▸ INFORMATION GIVEN
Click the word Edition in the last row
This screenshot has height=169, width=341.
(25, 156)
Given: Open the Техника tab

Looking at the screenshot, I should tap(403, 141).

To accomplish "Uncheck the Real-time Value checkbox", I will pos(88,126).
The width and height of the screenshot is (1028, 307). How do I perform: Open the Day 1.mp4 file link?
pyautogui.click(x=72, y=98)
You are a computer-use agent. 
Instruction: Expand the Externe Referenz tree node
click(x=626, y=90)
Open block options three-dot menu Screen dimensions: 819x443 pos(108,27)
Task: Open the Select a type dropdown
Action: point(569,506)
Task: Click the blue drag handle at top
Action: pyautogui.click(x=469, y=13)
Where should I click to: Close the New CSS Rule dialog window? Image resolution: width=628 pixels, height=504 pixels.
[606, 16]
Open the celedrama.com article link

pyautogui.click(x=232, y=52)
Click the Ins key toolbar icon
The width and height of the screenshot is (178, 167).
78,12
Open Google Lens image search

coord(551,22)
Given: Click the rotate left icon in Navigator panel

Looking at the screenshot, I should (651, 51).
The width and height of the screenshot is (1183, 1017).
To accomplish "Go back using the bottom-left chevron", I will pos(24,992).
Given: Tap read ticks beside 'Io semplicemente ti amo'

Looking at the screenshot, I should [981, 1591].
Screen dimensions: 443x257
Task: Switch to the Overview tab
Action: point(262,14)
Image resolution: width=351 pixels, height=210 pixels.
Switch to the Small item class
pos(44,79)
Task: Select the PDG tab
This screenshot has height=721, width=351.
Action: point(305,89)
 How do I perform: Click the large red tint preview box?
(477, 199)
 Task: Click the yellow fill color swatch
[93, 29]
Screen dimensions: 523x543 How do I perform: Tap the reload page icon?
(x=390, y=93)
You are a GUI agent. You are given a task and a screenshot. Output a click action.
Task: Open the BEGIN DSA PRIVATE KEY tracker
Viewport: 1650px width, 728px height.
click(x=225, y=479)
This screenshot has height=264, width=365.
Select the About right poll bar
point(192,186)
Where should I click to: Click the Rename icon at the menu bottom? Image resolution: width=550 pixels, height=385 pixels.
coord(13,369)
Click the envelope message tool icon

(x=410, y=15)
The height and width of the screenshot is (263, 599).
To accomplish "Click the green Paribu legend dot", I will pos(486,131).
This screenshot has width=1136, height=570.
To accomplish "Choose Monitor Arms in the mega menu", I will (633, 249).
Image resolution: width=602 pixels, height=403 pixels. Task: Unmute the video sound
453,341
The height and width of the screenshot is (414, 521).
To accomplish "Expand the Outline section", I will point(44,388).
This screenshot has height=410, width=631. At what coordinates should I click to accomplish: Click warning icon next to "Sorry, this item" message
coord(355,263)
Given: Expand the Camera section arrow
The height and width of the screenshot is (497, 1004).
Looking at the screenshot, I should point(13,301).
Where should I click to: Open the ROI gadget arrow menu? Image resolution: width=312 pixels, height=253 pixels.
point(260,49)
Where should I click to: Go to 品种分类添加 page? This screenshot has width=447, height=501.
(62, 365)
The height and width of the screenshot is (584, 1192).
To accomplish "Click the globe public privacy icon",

▸ TASK INSTRUCTIONS
Within the listing, how many lines include the string "will"? Supply the number and no further words.

▸ EXERCISE RESPONSE
5